» CONSIGNES DE L'EXERCICE:
D'après l'extrait sur le règne de Louis en Hollande, quel portefeuille ministériel fut confié à M. Gogel ?

» EXTRAIT CITÉ:
------------------------------
Le roi qui savait bien que la cour était déjà divisée en deux partis, cherchait sans cesse à les concilier; et, sans le vouloir, peut-être, il favorisa les Hollandais qui, en lui en témoignant leur vive reconnaissance, firent naître dans le cœur de Louis le germe de cette prédilection nationale, très-louable sans doute, mais qui le plaçait dans une fausse position vis-à-vis de la France et de Napoléon. La reine semblait, au contraire, accorder plutôt sa protection aux Français qui, par cette raison, s’occupaient constamment à se rendre dignes de ses bontés; et il résultait de cette rivalité un schisme très-apparent, qui bannissait toute idée de bonne intelligence.
Placé entre ses devoirs comme roi de Hollande, et sa conscience comme mandataire de l’empereur, il était bien difficile à Louis de concilier ce que la France attendait de lui, et ce qu’exigeaient les intérêts de la nation, qui l’avait appelé à régner sur elle. Ce fut sans doute pour se livrer sans restriction à ce dernier sentiment que Louis, en acceptant la couronne de Hollande, avait voulu renoncer au titre de connétable de France; mais Napoléon le devina, et l’obligea à garder cette haute dignité militaire, qui, en lui retraçant, disait-il, ses devoirs envers l’empereur des Français, lui rappellerait sans cesse qu’il ne régnait que sous ses auspices et par sa protection.
C’est de cette position qu’il faut toujours envisager le roi, pour apprécier sa conduite politique pendant qu’il fut à la tête du gouvernement hollandais, et pour le laver en quelque sorte de l’accusation d’ingratitude envers son frère. Dès lors on cessera d’attribuer exclusivement à la mobilité du caractère de Louis les décisions, sans cesse renouvelées pendant la courte durée de son règne. Il faut l’observer luttant avec l’empereur, dont il tient sa puissance, et auquel il résista pourtant, parce qu’il voulait remplir ses obligations envers sa nouvelle patrie. Le prince Louis qui d’abord ne se souciait pas de ceindre le bandeau royal, dès qu’il se sentit la couronne sur la tête, voulut user et jouir d’un pouvoir indépendant; mais il n’était pas assez fort pour lutter avec succès contre la France, à qui rien alors ne résistait; et il devait infailliblement succomber.
Le roi voulait franchement le bien de ses sujets: cette pensée l’occupait constamment; mais ce qu’il voulait faire pour atteindre son but n’entrait pas dans les vues de Napoléon, et presque toutes celles de Louis, à cet égard, étaient autant de protestations contre le grand système continental.
Pour arriver à cette fin salutaire, objet de sa sollicitude, le roi s’entoura d’hommes, pour lesquels il avait beaucoup d’estime, et les prit exclusivement parmi des Hollandais: MM. Moterus, Gogel, Twent et Roëll avaient tous donné des preuves d’une grande capacité , et leur délicatesse garantissait leur dévouement, leur fidélité. Le premier fut appelé au ministère de l’intérieur, le second eut le portefeuille des finances, le troisième fut chargé de l’administration des digues, et le dernier prit le titre de ministre d’état. M. Mander Goes qui, sous les états-généraux de Hollande, avait rempli des missions diplomatiques dans les principales cours de l’Europe, fut appelé au ministère des affaires étrangères: M. Van der Goes réunissait toutes les qualités sociales et politiques qui font les bons ministres et les citoyens précieux: Statdhoudérien, ou républicain, il n’importe.
------------------------------
» DONNÉES FOURNIES:

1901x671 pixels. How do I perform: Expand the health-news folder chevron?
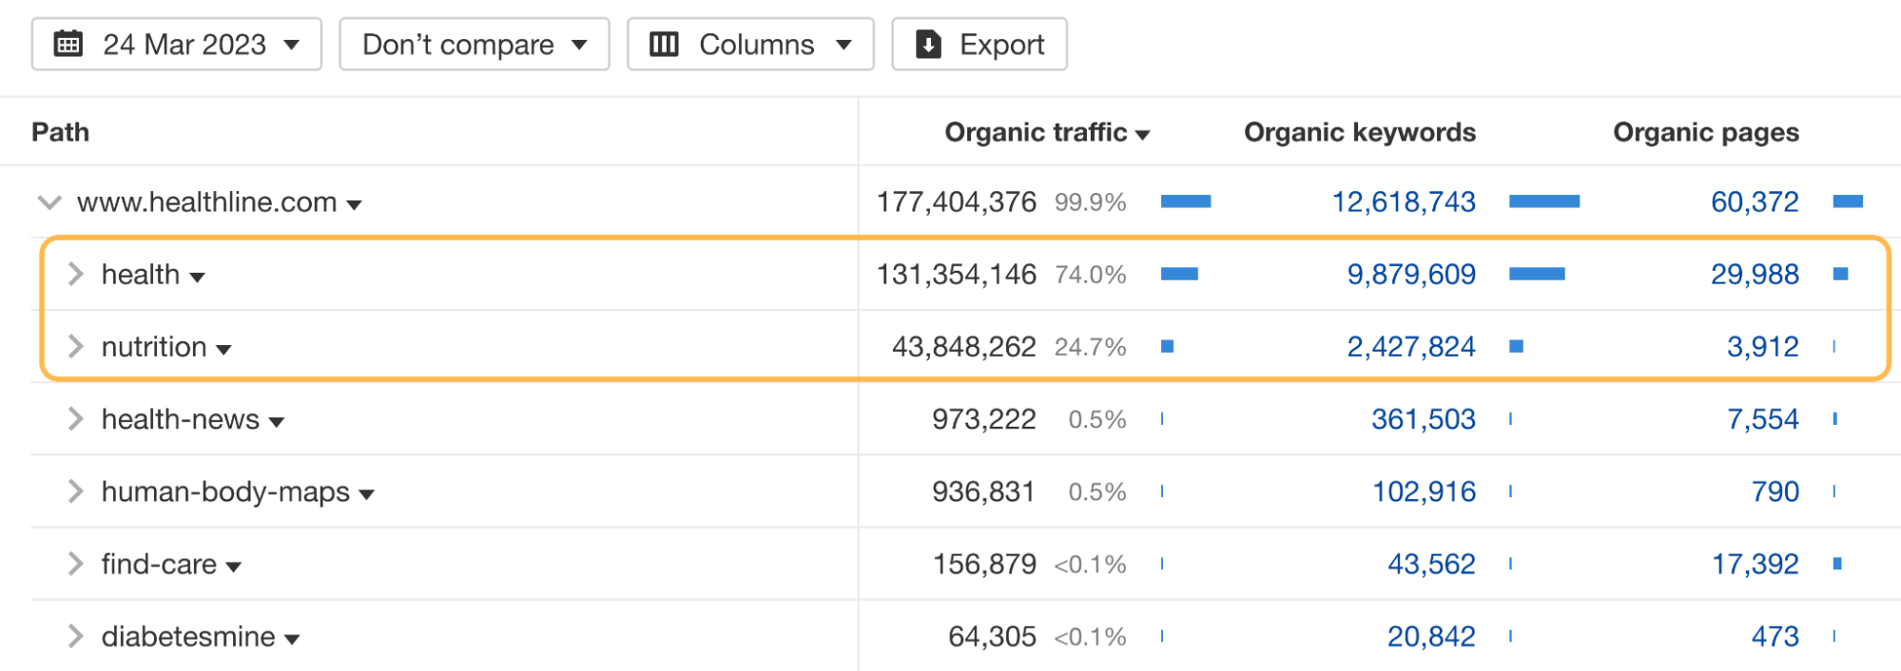pyautogui.click(x=76, y=419)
------------------------------
» RÉPONSE ATTENDUE:
M. Gogel reçut le portefeuille des finances.